**WHAT TO PRODUCE**
Reproduce every line of the listing below word for word, without changing anything.

**Stored data entries**

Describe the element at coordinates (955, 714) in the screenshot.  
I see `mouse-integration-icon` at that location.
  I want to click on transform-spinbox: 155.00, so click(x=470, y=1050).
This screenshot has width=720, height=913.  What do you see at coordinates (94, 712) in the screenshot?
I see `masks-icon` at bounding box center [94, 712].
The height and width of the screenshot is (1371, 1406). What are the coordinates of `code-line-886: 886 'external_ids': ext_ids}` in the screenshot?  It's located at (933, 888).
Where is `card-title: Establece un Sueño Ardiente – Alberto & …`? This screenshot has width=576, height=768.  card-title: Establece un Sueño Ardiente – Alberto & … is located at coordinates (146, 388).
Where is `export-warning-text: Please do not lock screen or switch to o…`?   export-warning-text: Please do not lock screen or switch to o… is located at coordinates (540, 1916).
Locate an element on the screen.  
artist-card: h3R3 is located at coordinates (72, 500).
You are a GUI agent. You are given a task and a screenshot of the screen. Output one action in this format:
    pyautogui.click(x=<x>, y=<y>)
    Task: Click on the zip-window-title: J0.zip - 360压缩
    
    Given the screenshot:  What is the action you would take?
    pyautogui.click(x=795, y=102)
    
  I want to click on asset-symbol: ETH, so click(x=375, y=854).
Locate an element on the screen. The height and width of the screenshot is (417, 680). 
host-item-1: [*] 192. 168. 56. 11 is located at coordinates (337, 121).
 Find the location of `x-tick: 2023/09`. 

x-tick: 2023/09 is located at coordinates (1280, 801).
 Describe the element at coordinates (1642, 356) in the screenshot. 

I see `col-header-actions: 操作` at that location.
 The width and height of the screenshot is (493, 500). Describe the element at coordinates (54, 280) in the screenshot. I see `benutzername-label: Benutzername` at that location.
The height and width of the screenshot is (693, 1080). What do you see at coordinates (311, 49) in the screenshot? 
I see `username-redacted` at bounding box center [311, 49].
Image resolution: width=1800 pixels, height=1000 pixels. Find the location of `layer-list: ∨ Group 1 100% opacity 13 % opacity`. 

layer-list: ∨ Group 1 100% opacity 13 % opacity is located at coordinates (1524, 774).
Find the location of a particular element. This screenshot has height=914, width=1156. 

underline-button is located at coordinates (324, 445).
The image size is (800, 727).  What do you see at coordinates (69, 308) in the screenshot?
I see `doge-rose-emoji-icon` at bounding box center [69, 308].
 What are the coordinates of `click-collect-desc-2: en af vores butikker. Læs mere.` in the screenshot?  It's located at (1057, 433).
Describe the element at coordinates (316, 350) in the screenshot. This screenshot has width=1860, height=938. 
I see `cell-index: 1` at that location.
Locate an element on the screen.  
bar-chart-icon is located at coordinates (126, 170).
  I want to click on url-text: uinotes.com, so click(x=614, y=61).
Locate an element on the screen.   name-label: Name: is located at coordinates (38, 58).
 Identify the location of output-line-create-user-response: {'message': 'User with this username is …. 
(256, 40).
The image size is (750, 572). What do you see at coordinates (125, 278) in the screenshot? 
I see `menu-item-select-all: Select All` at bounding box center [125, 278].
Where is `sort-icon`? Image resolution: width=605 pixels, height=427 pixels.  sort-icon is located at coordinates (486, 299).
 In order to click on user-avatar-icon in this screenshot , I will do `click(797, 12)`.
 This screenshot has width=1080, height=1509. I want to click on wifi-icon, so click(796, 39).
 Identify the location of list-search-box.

**SOLUTION FOR THIS EXERCISE**
Describe the element at coordinates (955, 714) in the screenshot.  
I see `mouse-integration-icon` at that location.
  I want to click on transform-spinbox: 155.00, so click(x=470, y=1050).
This screenshot has width=720, height=913.  What do you see at coordinates (94, 712) in the screenshot?
I see `masks-icon` at bounding box center [94, 712].
The height and width of the screenshot is (1371, 1406). What are the coordinates of `code-line-886: 886 'external_ids': ext_ids}` in the screenshot?  It's located at (933, 888).
Where is `card-title: Establece un Sueño Ardiente – Alberto & …`? This screenshot has width=576, height=768.  card-title: Establece un Sueño Ardiente – Alberto & … is located at coordinates (146, 388).
Where is `export-warning-text: Please do not lock screen or switch to o…`?   export-warning-text: Please do not lock screen or switch to o… is located at coordinates (540, 1916).
Locate an element on the screen.  
artist-card: h3R3 is located at coordinates (72, 500).
You are a GUI agent. You are given a task and a screenshot of the screen. Output one action in this format:
    pyautogui.click(x=<x>, y=<y>)
    Task: Click on the zip-window-title: J0.zip - 360压缩
    
    Given the screenshot:  What is the action you would take?
    pyautogui.click(x=795, y=102)
    
  I want to click on asset-symbol: ETH, so click(x=375, y=854).
Locate an element on the screen. The height and width of the screenshot is (417, 680). 
host-item-1: [*] 192. 168. 56. 11 is located at coordinates (337, 121).
 Find the location of `x-tick: 2023/09`. 

x-tick: 2023/09 is located at coordinates (1280, 801).
 Describe the element at coordinates (1642, 356) in the screenshot. 

I see `col-header-actions: 操作` at that location.
 The width and height of the screenshot is (493, 500). Describe the element at coordinates (54, 280) in the screenshot. I see `benutzername-label: Benutzername` at that location.
The height and width of the screenshot is (693, 1080). What do you see at coordinates (311, 49) in the screenshot? 
I see `username-redacted` at bounding box center [311, 49].
Image resolution: width=1800 pixels, height=1000 pixels. Find the location of `layer-list: ∨ Group 1 100% opacity 13 % opacity`. 

layer-list: ∨ Group 1 100% opacity 13 % opacity is located at coordinates (1524, 774).
Find the location of a particular element. This screenshot has height=914, width=1156. 

underline-button is located at coordinates (324, 445).
The image size is (800, 727).  What do you see at coordinates (69, 308) in the screenshot?
I see `doge-rose-emoji-icon` at bounding box center [69, 308].
 What are the coordinates of `click-collect-desc-2: en af vores butikker. Læs mere.` in the screenshot?  It's located at (1057, 433).
Describe the element at coordinates (316, 350) in the screenshot. This screenshot has width=1860, height=938. 
I see `cell-index: 1` at that location.
Locate an element on the screen.  
bar-chart-icon is located at coordinates (126, 170).
  I want to click on url-text: uinotes.com, so click(x=614, y=61).
Locate an element on the screen.   name-label: Name: is located at coordinates (38, 58).
 Identify the location of output-line-create-user-response: {'message': 'User with this username is …. 
(256, 40).
The image size is (750, 572). What do you see at coordinates (125, 278) in the screenshot? 
I see `menu-item-select-all: Select All` at bounding box center [125, 278].
Where is `sort-icon`? Image resolution: width=605 pixels, height=427 pixels.  sort-icon is located at coordinates (486, 299).
 In order to click on user-avatar-icon in this screenshot , I will do `click(797, 12)`.
 This screenshot has width=1080, height=1509. I want to click on wifi-icon, so click(796, 39).
 Identify the location of list-search-box.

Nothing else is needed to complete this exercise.